Koh Mak – a peaceful piece of paradise in Thailand
When planning a trip to a Thai island, it is becoming more and more difficult to choose an island that is not overdeveloped. As frequent travelers to Thailand know, Thailand changes fast and money always speaks. Some places we have visited in the past are almost unrecognizable because they have changed so much. Many once tranquil islands in both the Andaman Sea and Gulf of Thailand have been overrun by tourism and development.
We went on a quest to find our perfect Thai island. We were trying to find an island where we could relax on secluded beaches, enjoy great authentic food, swim in beautiful clear water yet still have a little life in the evenings and not have to stay in absolute bare-bones accommodation.
Eventually, we chose Koh Mak and it was a great decision! It also proved to us that islands like this actually still do exist in Thailand, you just have to look a little harder.
Getting to Koh Mak was not exactly a fun experience. Travelers have two different options to get there. Both involve taking a ferry (which is really just a large speedboat) from the mainland pier of Laem Ngop. The boat takes less than an hour to reach the island.
The first option involves flying from Bangkok to Trat and then taking a taxi to the pier. In hindsight, we regret not doing this. The second option is to take a bus from Ekkamai bus station in Bangkok to the pier. This is how we traveled. We got there safely but the bus was hot and stuffy and our 5-hour scheduled bus ride turned into a 7-hour drive instead.

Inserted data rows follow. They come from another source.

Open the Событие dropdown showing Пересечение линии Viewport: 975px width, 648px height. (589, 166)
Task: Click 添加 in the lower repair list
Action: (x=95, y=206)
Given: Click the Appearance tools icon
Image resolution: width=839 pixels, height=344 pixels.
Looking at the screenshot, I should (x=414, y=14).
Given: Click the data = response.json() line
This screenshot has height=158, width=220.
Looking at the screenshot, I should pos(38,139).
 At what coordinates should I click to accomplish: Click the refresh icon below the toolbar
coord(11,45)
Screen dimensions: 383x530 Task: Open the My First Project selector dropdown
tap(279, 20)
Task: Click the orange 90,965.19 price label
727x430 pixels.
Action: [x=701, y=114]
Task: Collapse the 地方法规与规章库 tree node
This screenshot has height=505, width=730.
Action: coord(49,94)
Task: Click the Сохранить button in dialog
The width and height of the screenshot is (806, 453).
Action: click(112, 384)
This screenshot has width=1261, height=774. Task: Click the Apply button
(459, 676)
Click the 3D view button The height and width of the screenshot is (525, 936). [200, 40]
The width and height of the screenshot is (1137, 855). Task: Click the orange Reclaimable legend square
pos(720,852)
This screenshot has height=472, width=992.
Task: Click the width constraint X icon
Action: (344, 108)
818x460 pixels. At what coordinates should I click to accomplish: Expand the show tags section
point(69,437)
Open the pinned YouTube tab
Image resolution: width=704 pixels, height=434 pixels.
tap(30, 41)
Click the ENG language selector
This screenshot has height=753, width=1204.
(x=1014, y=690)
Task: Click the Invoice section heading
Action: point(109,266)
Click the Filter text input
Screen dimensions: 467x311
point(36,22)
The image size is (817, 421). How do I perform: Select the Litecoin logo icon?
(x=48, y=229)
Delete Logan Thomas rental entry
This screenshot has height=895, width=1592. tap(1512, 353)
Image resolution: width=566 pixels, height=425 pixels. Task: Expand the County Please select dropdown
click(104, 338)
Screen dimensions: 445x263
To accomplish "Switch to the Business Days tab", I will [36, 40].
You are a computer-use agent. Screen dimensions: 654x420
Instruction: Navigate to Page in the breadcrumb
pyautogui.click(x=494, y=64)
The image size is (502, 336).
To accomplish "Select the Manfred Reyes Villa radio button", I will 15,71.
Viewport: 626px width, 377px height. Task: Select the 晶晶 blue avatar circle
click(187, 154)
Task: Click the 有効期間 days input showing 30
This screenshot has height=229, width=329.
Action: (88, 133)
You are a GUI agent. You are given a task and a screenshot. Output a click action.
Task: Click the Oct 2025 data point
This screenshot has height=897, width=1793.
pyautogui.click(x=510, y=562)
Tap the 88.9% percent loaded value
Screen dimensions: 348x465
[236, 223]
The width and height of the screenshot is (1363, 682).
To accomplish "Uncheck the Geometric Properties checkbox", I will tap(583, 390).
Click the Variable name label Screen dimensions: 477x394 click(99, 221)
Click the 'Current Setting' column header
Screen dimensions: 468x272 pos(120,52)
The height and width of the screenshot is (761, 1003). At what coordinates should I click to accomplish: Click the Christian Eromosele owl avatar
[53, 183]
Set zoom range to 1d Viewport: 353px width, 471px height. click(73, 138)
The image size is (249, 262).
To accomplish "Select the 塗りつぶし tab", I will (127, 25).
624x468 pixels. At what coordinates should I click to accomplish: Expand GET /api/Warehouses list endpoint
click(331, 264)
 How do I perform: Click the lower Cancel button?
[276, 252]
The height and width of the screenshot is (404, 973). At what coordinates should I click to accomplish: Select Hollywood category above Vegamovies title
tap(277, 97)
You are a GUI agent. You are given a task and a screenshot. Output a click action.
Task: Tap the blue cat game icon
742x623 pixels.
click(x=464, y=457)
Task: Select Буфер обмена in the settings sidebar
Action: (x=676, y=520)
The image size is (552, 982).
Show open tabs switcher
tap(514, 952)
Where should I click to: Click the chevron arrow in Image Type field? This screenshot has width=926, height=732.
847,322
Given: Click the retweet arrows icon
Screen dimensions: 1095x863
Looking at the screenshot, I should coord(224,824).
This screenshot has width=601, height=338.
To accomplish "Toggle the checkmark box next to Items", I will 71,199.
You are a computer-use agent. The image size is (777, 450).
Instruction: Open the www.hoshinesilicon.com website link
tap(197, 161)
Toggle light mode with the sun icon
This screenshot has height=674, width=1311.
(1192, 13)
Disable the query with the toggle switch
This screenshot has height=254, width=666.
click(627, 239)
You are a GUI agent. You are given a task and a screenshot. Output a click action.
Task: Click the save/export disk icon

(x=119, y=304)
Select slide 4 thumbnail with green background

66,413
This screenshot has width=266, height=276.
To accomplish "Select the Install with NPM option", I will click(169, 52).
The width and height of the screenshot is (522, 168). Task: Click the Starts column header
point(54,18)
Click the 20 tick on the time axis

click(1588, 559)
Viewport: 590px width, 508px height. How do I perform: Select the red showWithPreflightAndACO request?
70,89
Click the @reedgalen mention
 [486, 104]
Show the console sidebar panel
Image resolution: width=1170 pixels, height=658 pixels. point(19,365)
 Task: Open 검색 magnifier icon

We were happy to finally get on the boat and head out to Koh Mak!
When we arrived, the owner of our hotel, The Lazy Day Resort, picked us up. We drove through the little village and down a dirt road lined with beautiful palms. We liked this place already.
Lazy Day was paradise on earth. The bungalows sit in a beautiful tropical garden setting right on a secluded little beach. This place was so incredibly relaxing! The staff were all so welcoming and friendly and our bungalow was spacious, clean, and had everything we needed.
Breakfast was included on a beautiful verandah overlooking the garden and the beach. The breakfast was fresh and delicious and the coffee was amazing!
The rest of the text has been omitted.